▸ WHAT IS EXPECTED
Reproduce the university policy on unrelated business taxable income below word for word, from its title through the end of the first definition paragraph.

▸ EXTRACT PROVIDED
* * *

FI0330 – Unrelated Business Taxable Income (UBTI)

FI0330 – Unrelated Business Taxable Income (UBTI)

Topics:

Definition

Responsibility

Policy

Procedures

Examples Of UBTI

Contacts

Objective:

To ensure proper reporting of Unrelated Business Taxable Income (UBTI)

Definition

  1. Under Internal Revenue Code Section 115, The University of Tennessee is tax-exempt as an instrumentality of the State of Tennessee (IRS Determination Letter dated March 27, 1998). The Internal Revenue Code provides the exempt purposes of state colleges and universities include charitable, scientific, testing for public safety, literary, educational, fostering national or international amateur sports competition, or preventing cruelty to children or animals. The University is not, however, exempt from tax imposed by Code Sections 511, 512 and 513 on activities which are unrelated to those exempt purposes and must file Form 990-T annually on gross income from an unrelated trade or business of $1,000 or more per fiscal year.

* * *

▸ DATA SECTION
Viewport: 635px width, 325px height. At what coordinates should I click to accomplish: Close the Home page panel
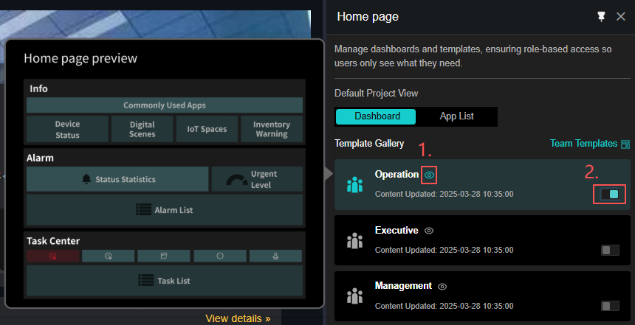coord(621,16)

* * *

▸ FINAL RESULT
FI0330 – Unrelated Business Taxable Income (UBTI)

FI0330 – Unrelated Business Taxable Income (UBTI)

Topics:

Definition

Responsibility

Policy

Procedures

Examples Of UBTI

Contacts

Objective:

To ensure proper reporting of Unrelated Business Taxable Income (UBTI)

Definition

  1. Under Internal Revenue Code Section 115, The University of Tennessee is tax-exempt as an instrumentality of the State of Tennessee (IRS Determination Letter dated March 27, 1998). The Internal Revenue Code provides the exempt purposes of state colleges and universities include charitable, scientific, testing for public safety, literary, educational, fostering national or international amateur sports competition, or preventing cruelty to children or animals. The University is not, however, exempt from tax imposed by Code Sections 511, 512 and 513 on activities which are unrelated to those exempt purposes and must file Form 990-T annually on gross income from an unrelated trade or business of $1,000 or more per fiscal year.